This program was started by a nurse at OHSU (Oregon Health and Science University). Too often she saw people that were in the final stages of death, whatever the cause, and family couldn't be there or due to some falling out, didn't want to be there. She knew how important it was to have someone near because a dying patient can often still hear and think and be afraid. She started the program, enlisted the help of volunteers and when a patient was in the final few days, she would call a volunteer to come and sit. We would play music, hold a hand, talk softly, whatever might reach the patient and give comfort. I think it's a wonderful idea.
Thank you, Debbie. Your answer gave me a great amount of insight as to what a family member might want in a treatment center. Acting as a support figure for those experiencing cancer is equally important to the treatment itself; unfortunately, this is often forgotten. I wish to integrate the family/support system into the design of a treatment center. You mentioned the ADA compliancy, which I also think is very important. Minimum standards are not always the best standards.
I had never heard of this program - you mentioning it caused me to do a bit of research on the subject. Involving the family seems to be a theme throughout conversation regarding cancer care.
As for empathy, as soon as priorities are changed is when people may realize just how important it is. This is something I would like to change.
Hi Christina, I found when taking my mom to appointments the simplest things were appreciated. From the volunteers handing out smiles, juice and snacks while patients waited for appointments to the comfortable seating, large open bathrooms (my mom used a walker and you'd be surprised at how many bathrooms in medical clinics and hospitals are the minimum size for handicapped people!), and even large dr offices so family can sit comfortably at the appointment with the patient.
I hope this helps you.
Debbie
That's why my husband is involved with hospice care and why we've been involved with "No One Dies Alone" program where some patients in a hospital setting have no friends or family that can or want to visit. The nurses pop in when they can but they have other patients too. This volunteer work was an eye opener.
I'm not sure how to teach people empathy in such a fast paced society. Some get it, some don't. Doesn't mean we can't try.
Thank you for your input.
What you suggested - raised awareness and acting in a considerate fashion - is so very important but is unfortunately regarded as a non-important issue. Having done a great amount of research, with more to follow, I have been made aware of the many controversies and issues surrounding the various cancerous diseases. Many times, cancer acts as a cash cow for treatment centers. As such, quick and efficient care is put at the forefront of importance and other approaches put on the back burner. Even if alternative or complementary therapies are used they are typically expensive and not an option for most. I hope that someday a more loving, effective approach will become the universal standard. How can one know how it feels to experience such a trial without going through it oneself? Empathy is what society needs.
I think these are very good questions. For those who provide the treatment, they should hear how it feels to be a patient in such a serious situation. People are more than weight, BP and diseases. They have feelings and respond to how they're spoken to and handled. I imagine the feed back on this will vary widely.
I have friends that have gone through treatment or are still going through treatment. So much depends on where they go.

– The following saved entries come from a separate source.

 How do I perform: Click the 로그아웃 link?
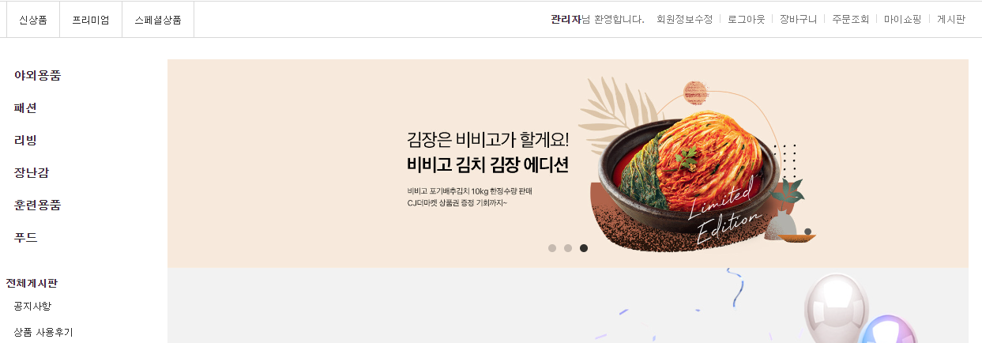pos(747,20)
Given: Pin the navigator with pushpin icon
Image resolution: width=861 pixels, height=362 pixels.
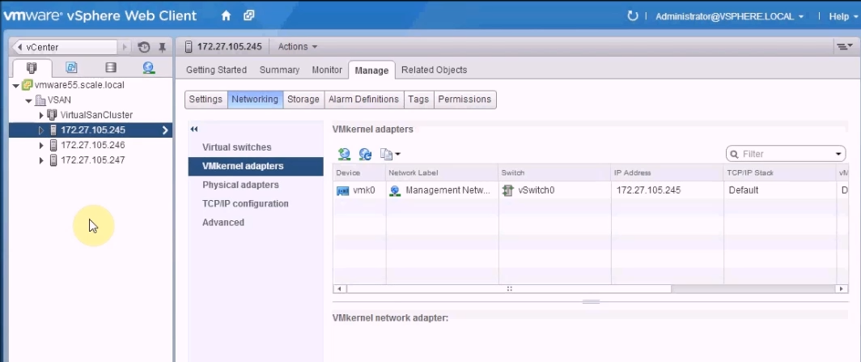Looking at the screenshot, I should (x=162, y=47).
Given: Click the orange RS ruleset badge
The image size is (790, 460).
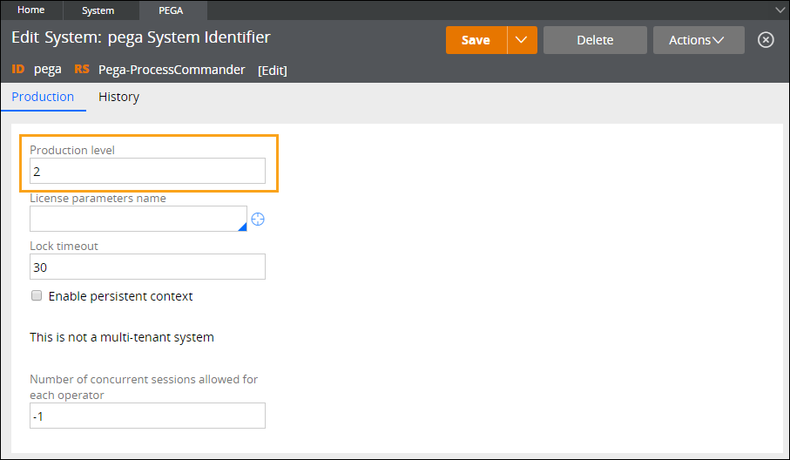Looking at the screenshot, I should pyautogui.click(x=82, y=69).
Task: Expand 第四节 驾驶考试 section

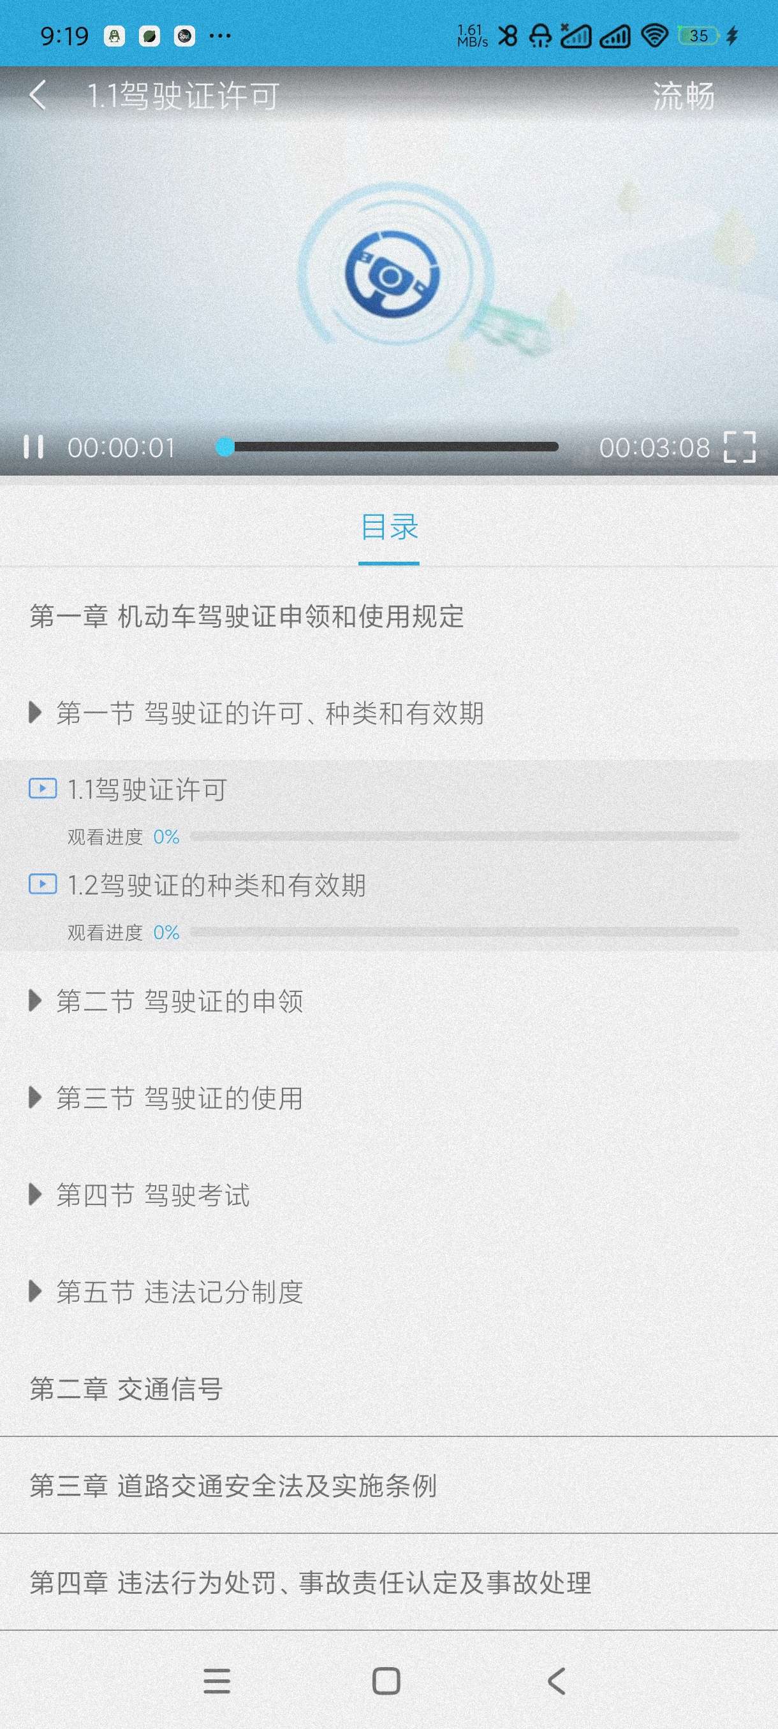Action: pyautogui.click(x=153, y=1195)
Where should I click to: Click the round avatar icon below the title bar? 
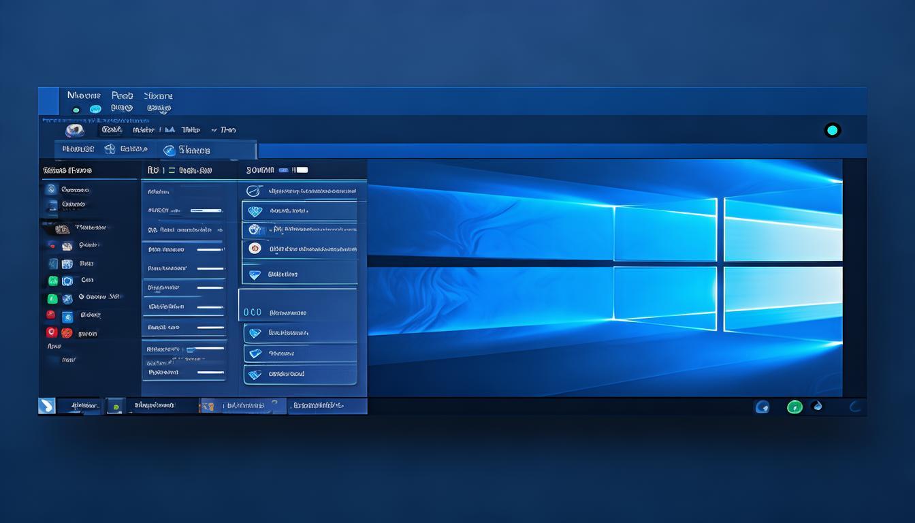74,130
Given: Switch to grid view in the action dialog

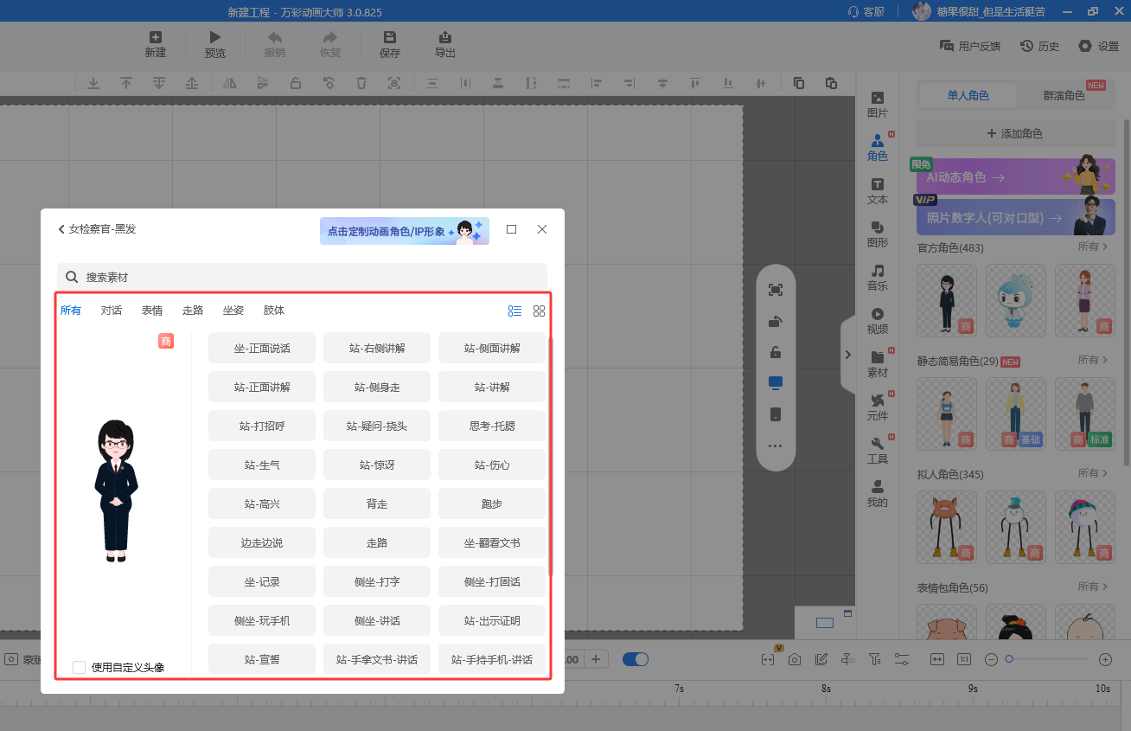Looking at the screenshot, I should click(x=539, y=311).
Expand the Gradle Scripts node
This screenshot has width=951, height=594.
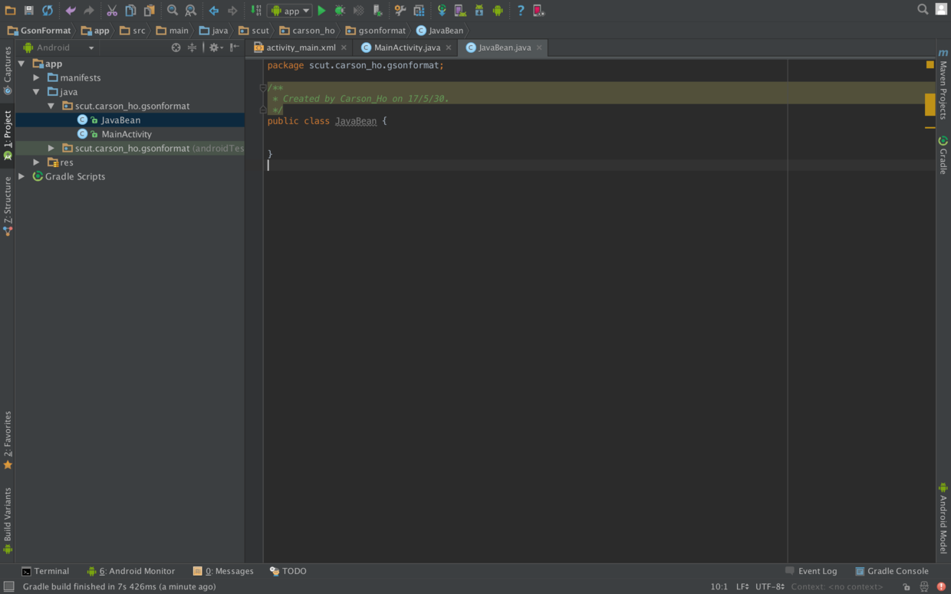click(22, 176)
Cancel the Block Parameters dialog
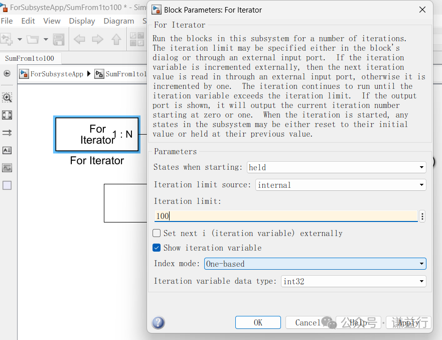The height and width of the screenshot is (340, 442). click(x=307, y=322)
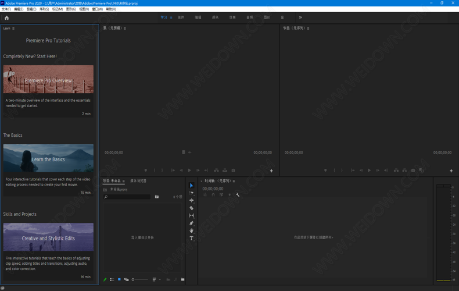Switch project panel to icon view
The width and height of the screenshot is (459, 291).
[x=119, y=279]
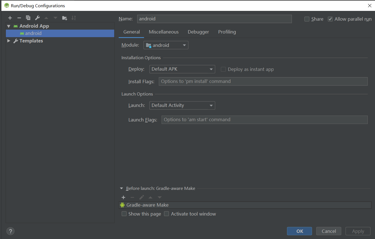Sort configurations alphabetically
Image resolution: width=375 pixels, height=239 pixels.
[x=74, y=18]
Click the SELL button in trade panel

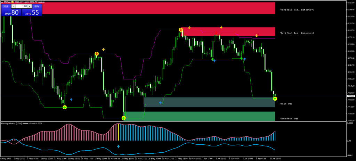[x=6, y=6]
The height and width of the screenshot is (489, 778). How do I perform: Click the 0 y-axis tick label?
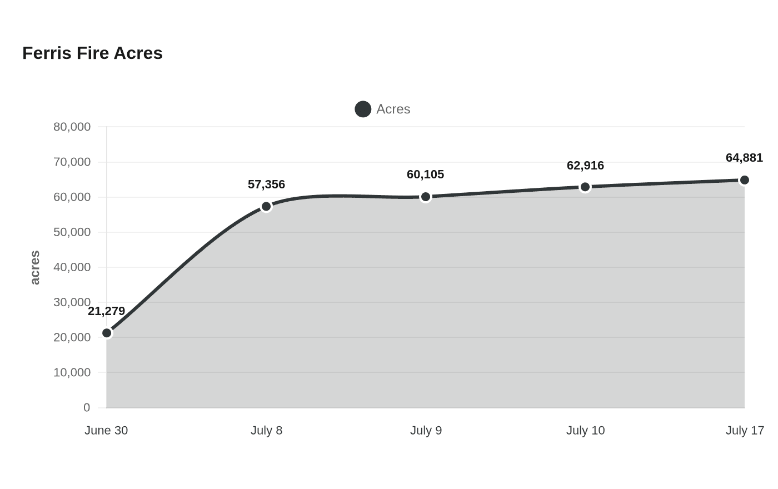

Some places are clean and clinical, do the job and send you home. Others offer a peaceful, considerate and caring touch. My one friend told me the other day that she feels like her nurses and doctors are almost like family now. That makes going in so often more tolerable.
And for those of us who want to offer support, sometimes we say or do the wrong things. We mean well but since we haven't been in that position, we don't understand. It would be good to know what is helpful and what isn't. I read a book awhile back that was from a patient's perspective. Obviously it varies from one person to another but it was a real eye opener. Even the things we often say or do to encourage can really hurt. We need to know more.